Values of *I*^{2} range between 0 and 100% and describe the percentage of total variation that is attributed to heterogeneity. Like *H*^{2}, *I*^{2} provides a measure of the magnitude of heterogeneity. Values of *I*^{2} at 25, 50, and 75% are generally graded as low, moderate and high heterogeneity, respectively (Higgins and Thompson, 2002; Pathak et al., 2017). However, several limitations have been noted for the *I*^{2} statistic. *I*^{2} has a non-linear dependence on τ^{2}, thus *I*^{2} will appear to saturate as it approaches 100% (Huedo-Medina et al., 2006). In cases of excessive heterogeneity, if heterogeneity is partially explained through subgroup analysis or meta-regression, residual unexplained heterogeneity may still be sufficient to maintain *I*^{2} near saturation. Therefore, *I*^{2} will fail to convey the decline in overall heterogeneity, while *H*^{2} statistic that has no upper limit will allow to track changes in heterogeneity more meaningfully. In addition, a small number of studies (<10) will bias *I*^{2} estimates, contributing to uncertainties inevitable associated with small meta-analyses (von Hippel, 2015). Of the three heterogeneity statistics *Q*_{total}, *H*^{2} and *I*^{2} described, we recommend that *H*^{2} is used as it best satisfies the criteria for a heterogeneity statistic defined by Higgins and Thompson (2002).

##### Identifying bias

Bias refers to distortions in the data that may result in misleading meta-analytic outcomes. In the presence of bias, meta-analysis outcomes are often contradicted by higher quality large sample-sized studies (Egger et al., 1997), thereby compromising the validity of the meta-analytic study. Sources of observed bias include publication bias, methodological inconsistencies and quality, data irregularities due to poor quality design, inadequate analysis or fraud, and availability or selection bias (Egger et al., 1997; Ahmed et al., 2012). At the level of study identification and inclusion for meta-analysis, systematic searches are preferred over rapid review search strategies, as narrow search strategies may omit relevant studies. Withholding negative results is also a common source of publication bias, which is further exacerbated by the small-study effect (the phenomenon by which smaller studies produce results with larger effect sizes than larger studies) (Schwarzer et al., 2015). By extension, smaller studies that produce negative results are more likely to not be published compared to larger studies that produce negative results. Identifying all sources of bias is unfeasible, however, tools are available to estimate the extent of bias present.
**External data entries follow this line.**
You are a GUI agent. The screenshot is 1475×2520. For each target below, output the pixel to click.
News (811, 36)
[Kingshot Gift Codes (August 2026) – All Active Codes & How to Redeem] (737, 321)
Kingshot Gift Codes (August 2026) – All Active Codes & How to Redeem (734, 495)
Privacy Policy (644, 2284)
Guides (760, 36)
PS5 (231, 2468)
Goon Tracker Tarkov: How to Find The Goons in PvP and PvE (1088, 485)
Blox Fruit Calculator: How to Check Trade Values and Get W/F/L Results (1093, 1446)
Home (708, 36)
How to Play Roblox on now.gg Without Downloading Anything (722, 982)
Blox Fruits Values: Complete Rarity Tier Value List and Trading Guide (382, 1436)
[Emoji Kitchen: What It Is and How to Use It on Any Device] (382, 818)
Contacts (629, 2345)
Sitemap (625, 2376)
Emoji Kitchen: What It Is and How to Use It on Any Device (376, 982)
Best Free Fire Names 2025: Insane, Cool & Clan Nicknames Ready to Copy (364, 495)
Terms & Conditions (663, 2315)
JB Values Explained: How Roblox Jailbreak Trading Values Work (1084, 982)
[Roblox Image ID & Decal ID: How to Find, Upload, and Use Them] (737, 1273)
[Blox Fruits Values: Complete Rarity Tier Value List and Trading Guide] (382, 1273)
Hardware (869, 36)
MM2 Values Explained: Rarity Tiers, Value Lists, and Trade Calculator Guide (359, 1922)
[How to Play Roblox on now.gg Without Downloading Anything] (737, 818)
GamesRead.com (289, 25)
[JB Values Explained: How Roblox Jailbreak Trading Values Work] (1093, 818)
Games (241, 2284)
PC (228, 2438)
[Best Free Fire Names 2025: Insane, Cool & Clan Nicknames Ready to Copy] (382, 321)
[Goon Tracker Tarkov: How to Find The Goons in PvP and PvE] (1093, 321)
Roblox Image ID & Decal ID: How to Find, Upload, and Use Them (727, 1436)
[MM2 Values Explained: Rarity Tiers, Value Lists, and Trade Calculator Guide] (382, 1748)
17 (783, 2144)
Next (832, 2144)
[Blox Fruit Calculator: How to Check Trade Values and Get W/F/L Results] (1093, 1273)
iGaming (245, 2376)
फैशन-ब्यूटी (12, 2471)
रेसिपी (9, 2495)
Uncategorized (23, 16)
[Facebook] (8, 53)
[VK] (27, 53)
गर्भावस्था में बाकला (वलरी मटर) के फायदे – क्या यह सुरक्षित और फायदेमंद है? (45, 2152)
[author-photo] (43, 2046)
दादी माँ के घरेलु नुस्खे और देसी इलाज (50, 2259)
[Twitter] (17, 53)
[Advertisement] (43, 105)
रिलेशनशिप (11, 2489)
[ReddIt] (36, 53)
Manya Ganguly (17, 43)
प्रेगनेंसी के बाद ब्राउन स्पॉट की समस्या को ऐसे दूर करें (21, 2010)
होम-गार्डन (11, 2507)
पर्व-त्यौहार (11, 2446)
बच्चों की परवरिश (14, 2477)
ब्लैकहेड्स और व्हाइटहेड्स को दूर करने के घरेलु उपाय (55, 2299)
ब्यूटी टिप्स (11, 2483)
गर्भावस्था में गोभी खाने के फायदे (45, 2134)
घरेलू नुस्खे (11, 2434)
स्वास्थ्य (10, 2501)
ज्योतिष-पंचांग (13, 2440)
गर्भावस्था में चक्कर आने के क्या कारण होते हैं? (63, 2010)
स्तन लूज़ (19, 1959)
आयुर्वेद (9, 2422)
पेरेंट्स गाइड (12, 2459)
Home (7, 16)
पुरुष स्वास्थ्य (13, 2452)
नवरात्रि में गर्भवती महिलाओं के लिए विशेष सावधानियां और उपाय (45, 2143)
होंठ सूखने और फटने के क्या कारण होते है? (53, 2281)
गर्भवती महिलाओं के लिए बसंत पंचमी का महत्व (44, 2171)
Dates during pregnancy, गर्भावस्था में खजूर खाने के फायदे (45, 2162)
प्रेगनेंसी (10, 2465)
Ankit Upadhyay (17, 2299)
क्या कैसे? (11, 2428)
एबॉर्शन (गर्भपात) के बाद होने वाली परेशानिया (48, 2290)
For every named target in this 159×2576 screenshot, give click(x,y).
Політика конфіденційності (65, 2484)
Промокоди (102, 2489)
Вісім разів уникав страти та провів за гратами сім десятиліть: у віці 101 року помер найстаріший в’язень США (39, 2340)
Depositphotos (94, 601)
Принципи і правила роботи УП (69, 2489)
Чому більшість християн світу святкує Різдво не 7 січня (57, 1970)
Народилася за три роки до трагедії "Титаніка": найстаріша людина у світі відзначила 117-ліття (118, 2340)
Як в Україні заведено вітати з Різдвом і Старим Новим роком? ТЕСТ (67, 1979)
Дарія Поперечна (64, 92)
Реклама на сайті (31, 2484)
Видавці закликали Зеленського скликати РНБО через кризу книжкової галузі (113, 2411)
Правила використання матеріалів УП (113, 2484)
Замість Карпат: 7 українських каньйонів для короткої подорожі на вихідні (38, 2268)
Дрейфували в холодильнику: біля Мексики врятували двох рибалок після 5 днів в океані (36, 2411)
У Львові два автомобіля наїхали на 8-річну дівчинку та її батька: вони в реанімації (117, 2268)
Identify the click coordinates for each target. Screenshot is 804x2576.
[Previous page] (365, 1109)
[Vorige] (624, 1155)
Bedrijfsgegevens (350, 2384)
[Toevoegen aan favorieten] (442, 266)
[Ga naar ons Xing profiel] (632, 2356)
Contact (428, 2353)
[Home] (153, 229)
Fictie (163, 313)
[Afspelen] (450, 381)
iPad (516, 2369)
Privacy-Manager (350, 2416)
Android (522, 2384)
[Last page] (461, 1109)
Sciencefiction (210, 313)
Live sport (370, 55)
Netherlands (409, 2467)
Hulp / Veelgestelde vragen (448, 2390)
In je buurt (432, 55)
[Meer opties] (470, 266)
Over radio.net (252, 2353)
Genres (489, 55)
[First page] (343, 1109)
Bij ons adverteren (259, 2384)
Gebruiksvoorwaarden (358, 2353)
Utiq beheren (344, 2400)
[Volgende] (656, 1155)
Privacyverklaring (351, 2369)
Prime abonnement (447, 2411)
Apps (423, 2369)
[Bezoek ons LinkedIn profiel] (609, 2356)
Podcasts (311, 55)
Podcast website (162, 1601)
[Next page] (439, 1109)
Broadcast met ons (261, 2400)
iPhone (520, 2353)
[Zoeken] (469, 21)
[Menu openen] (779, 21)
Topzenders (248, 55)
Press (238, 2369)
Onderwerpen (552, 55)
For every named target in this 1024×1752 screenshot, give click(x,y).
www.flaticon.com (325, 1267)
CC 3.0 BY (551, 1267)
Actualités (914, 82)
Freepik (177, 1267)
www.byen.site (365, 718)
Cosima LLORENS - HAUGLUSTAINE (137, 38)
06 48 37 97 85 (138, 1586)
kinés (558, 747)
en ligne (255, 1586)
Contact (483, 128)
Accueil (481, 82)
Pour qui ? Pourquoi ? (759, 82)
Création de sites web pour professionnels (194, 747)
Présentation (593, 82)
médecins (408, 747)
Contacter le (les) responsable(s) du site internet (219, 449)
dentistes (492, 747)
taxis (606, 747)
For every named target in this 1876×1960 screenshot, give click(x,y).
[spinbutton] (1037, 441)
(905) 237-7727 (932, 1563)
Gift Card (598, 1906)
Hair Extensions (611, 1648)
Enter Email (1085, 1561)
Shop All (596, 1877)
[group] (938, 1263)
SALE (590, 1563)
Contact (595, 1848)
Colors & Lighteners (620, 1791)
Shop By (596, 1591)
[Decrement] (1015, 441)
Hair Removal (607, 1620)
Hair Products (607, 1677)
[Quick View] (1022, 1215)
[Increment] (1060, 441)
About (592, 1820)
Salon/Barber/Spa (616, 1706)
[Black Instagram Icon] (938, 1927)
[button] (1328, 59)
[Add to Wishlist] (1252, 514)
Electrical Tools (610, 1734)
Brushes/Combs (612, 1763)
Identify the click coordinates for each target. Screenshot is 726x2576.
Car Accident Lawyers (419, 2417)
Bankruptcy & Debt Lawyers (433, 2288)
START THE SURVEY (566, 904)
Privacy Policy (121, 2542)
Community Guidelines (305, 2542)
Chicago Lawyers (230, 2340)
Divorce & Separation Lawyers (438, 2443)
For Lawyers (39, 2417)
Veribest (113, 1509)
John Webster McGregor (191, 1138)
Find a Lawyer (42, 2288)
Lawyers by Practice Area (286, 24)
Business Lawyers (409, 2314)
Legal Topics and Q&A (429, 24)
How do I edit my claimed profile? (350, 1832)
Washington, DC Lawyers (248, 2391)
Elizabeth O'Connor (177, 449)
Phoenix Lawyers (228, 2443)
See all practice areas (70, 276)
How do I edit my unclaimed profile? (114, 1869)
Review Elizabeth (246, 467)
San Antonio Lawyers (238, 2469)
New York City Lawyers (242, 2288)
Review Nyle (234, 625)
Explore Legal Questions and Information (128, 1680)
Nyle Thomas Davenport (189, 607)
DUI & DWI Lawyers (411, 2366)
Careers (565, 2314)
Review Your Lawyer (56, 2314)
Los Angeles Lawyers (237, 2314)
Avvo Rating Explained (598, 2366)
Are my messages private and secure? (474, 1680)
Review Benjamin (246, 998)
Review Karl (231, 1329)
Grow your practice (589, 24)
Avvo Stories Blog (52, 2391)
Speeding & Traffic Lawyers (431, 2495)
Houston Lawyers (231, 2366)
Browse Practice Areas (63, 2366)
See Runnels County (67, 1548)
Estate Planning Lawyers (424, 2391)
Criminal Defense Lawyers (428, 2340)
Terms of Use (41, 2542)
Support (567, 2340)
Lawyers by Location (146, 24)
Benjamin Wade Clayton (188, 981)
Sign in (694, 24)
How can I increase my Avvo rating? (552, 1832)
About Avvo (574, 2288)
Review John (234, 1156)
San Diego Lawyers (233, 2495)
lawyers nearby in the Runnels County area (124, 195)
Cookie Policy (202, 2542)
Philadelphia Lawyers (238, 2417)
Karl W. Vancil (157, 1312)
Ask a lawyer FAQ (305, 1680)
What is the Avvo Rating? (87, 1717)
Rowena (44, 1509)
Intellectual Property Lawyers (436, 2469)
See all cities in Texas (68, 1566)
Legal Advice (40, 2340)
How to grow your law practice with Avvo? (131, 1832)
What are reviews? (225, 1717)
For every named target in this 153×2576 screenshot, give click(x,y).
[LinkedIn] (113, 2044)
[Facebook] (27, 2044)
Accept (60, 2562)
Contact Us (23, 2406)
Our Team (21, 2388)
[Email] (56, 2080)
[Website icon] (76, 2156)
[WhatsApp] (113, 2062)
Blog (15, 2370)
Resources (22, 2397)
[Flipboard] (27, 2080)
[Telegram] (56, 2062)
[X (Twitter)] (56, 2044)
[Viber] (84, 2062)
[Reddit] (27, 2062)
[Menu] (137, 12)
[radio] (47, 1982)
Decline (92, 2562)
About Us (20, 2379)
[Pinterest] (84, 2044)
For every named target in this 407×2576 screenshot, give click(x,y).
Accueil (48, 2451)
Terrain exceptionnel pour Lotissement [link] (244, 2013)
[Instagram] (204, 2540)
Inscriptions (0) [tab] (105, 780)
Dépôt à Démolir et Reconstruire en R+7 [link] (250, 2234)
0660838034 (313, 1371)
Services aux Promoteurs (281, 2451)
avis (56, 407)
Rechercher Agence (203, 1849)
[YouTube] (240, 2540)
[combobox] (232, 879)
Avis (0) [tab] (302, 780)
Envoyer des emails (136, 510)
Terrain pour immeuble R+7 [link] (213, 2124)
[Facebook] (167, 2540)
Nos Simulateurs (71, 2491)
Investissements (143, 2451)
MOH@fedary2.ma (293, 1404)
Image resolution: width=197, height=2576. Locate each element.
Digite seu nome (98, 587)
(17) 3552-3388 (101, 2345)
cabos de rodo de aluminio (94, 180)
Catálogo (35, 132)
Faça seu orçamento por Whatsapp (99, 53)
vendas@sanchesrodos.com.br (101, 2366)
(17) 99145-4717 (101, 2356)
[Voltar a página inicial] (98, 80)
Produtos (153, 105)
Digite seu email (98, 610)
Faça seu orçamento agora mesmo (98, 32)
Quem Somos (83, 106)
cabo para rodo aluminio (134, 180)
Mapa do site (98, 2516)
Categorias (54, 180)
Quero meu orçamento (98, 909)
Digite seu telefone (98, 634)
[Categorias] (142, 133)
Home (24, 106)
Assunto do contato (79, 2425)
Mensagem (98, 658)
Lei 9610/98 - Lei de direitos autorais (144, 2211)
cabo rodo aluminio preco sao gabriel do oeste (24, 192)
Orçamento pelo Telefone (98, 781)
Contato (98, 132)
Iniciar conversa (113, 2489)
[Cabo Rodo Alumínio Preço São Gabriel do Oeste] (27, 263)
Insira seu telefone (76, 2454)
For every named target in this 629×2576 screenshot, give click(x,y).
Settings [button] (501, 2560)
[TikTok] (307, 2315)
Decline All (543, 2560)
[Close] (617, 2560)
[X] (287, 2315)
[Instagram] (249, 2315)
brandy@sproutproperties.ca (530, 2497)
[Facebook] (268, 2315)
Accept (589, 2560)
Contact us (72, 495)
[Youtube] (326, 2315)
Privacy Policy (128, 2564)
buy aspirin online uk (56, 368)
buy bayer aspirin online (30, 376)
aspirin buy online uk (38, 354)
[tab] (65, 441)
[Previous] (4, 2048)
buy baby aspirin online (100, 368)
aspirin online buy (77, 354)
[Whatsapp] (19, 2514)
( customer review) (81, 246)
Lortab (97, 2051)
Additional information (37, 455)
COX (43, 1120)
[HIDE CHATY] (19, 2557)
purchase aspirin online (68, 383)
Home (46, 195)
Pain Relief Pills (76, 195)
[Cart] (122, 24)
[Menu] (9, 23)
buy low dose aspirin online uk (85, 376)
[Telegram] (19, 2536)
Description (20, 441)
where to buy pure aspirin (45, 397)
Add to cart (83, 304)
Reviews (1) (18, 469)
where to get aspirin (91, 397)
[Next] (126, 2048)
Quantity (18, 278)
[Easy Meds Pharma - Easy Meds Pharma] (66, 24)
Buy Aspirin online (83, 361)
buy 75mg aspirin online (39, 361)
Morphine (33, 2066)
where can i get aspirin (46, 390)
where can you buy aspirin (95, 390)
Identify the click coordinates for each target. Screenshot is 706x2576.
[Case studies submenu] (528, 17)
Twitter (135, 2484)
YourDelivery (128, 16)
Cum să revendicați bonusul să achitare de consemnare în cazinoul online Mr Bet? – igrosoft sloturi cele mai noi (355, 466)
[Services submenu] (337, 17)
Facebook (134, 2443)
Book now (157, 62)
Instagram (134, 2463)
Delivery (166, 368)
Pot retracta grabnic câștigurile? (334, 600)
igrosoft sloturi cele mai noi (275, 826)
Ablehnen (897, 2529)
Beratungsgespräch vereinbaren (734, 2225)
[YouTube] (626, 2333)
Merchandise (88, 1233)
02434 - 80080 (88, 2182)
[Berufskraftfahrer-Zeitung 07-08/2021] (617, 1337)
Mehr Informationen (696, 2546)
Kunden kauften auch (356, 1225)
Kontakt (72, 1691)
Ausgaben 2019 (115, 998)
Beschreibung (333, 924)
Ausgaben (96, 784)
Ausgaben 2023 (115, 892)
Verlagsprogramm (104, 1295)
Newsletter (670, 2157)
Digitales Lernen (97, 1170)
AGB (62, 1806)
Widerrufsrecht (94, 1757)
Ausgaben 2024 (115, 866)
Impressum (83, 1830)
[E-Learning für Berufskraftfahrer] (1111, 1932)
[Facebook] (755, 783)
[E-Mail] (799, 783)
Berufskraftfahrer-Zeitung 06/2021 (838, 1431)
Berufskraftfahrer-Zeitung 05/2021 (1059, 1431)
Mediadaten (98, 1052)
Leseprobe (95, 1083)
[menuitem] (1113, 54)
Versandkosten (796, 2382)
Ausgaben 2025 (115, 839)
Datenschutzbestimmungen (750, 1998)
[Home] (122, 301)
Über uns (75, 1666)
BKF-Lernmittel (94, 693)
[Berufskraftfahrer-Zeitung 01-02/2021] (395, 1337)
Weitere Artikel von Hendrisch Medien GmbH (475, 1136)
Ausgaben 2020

*Funnel plots*. Funnel plots have been widely used to assess the risk of bias and examine meta-analysis validity (Light and Pillemer, 1984; Borenstein, 2009). The logic underlying the funnel plot is that in the absence of bias, studies are symmetrically distributed around the fixed effect size estimate, due to sampling error being random. Moreover, precise study-level estimates are expected to be more consistent with the global effect size than less precise studies, where precision is inversely related to the study-level standard error. Thus, for an unbiased set of studies, study-level effects θ_{i} plotted in relation to the inverse standard error 1/*se*(θ_{i}) will produce a funnel shaped plot. Theoretical 95% CIs for the range of plotted standard errors are included as reference to visualize the expected distribution of studies in the absence of bias (Sterne and Harbord, 2004). When bias is present, study-level effects will be asymmetrically distributed around the global fixed-effect estimate. In the past, funnel plot asymmetries have been attributed solely to publication bias, however they should be interpreted more broadly as a general presence of bias or heterogeneity (Sterne et al., 2011). It should be noted that rapid reviews (Figure 8A, *left*) are far more subject to bias than systematic reviews (Figure 8A, *right*), due to the increased likelihood of relevant study omission.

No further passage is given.